Palm buys Handspring, spins off PalmSource
Published: 04 Jun 2003 12:30 BST
Palm said on Wednesday it will buy rival Handspring for approximately $169m (£104m) in an effort to strengthen its grip on the market for handheld devices. The company has also finalised plans to spin off its PalmSource software division.
The transaction will grant Handspring stockholders 0.09 of a share of Palm -- and no shares of PalmSource -- for each share of Handspring common stock. Based on Tuesday's closing price, that values each Handspring share at $1.09, slightly lower than Handspring's closing price of $1.11.
The deal is expected to close this fall, after the spinoff of PalmSource. Palm Solutions Group, the company's hardware arm, will then merge operations with Handspring, creating a new hardware company with a new name.
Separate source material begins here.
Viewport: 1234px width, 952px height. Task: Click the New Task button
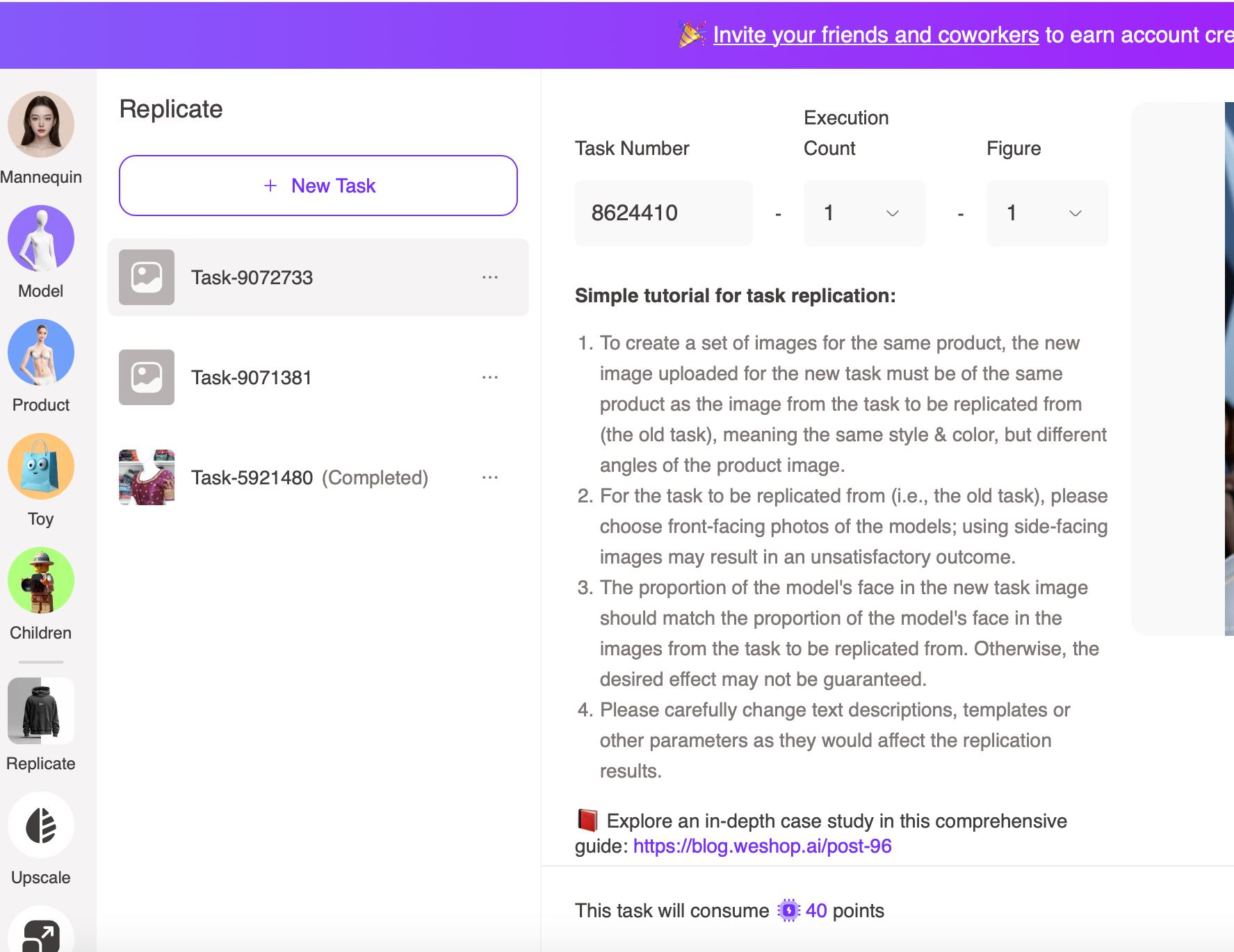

By adding Handspring's Treo hybrid cell phone/PDA to its own line of personal digital assistants, Palm believes it can create a much broader product line, thus giving it an advantage in a handheld market that is growing increasingly crowded.
Some of the anticipated advantages will come from gaining access to Treo, to Handspring's technology generally and to the company's relationships with resellers and cellular service providers. At the same time, Palm will gain cost savings and bring back some of its former stars.
Palm is the No. 1 seller of PDAs, but the company has been hit by slowing demand for handhelds and increased competition from new entrants, including Dell. PDA shipments were down 21 percent during the first quarter, according to IDC. Shipments have been slumping for the past few quarters.
With the Handspring deal and the PalmSource spinoff, Palm is looking to bring back some of its old magic.
"These two bold moves will serve as a powerful catalyst to transform the landscape of the handheld industry. The strategic choice of merging Handspring and the Palm Solutions Group of Palm will create the broadest portfolio and the most-experienced leadership team in the industry, fully capable of delivering value to customers, partners and shareholders," Eric Benhamou, Palm's chief executive, said in a statement.
The deal also brings full circle the relationship between the two companies. Handspring founders Jeff Hawkins -- who invented the first Palm handheld -- and former chief executive Donna Dubinsky established Palm in 1992, and were the top names at the company until they left in 1998 to start Handspring. Handspring became one the first outside companies to license Palm's operating system.
Hawkins and Dubinsky will become part of the new management of the combined company and are expected to help lead the company toward its new goals. With the PalmSource software operation running on its own, Palm -- now a hardware company -- will focus on bolstering its brand and its market share in the handheld market.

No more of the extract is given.